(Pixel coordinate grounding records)
◆ ◆ ◆ ◆ ◆ ◆ ◆

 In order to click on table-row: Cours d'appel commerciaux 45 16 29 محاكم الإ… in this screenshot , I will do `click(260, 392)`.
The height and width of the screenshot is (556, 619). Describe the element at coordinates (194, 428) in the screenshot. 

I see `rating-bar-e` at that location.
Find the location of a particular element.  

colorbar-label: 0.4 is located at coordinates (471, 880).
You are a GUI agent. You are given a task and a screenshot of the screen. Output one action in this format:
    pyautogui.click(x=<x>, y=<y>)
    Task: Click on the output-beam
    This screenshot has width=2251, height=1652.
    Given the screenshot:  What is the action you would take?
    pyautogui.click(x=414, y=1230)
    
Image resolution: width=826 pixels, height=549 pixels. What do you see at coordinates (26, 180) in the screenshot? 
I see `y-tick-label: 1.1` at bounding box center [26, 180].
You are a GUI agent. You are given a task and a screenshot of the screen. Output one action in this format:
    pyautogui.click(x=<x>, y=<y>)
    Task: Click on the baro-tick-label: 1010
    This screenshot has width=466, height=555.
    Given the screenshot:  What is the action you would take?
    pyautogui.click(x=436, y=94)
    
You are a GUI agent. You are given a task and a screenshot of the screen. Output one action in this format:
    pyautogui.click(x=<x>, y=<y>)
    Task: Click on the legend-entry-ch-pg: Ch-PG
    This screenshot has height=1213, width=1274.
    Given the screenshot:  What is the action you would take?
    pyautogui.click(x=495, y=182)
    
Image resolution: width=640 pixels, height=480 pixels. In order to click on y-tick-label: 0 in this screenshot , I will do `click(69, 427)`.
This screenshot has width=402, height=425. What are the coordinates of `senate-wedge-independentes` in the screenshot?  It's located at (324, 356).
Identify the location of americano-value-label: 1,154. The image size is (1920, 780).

◆ ◆ ◆ ◆ ◆ ◆ ◆

▶ _Prompt_:
Put the stretch from the line containing "Image resolution: width=640" through the line containing "This screenshot has width=402, height=425." into a two-column CSV with the headers input and output. Give one row per line, placing its text and its answer each in a single quoted field with line breaks turned into spaces.

▶ _Final answer_:
input,output
"Image resolution: width=640 pixels, height=480 pixels. In order to click on y-tick-label: 0 in this screenshot",", I will do `click(69, 427)`."
"This screenshot has width=402, height=425. What are the coordinates of `senate-wedge-independentes` in the screenshot?","It's located at (324, 356)."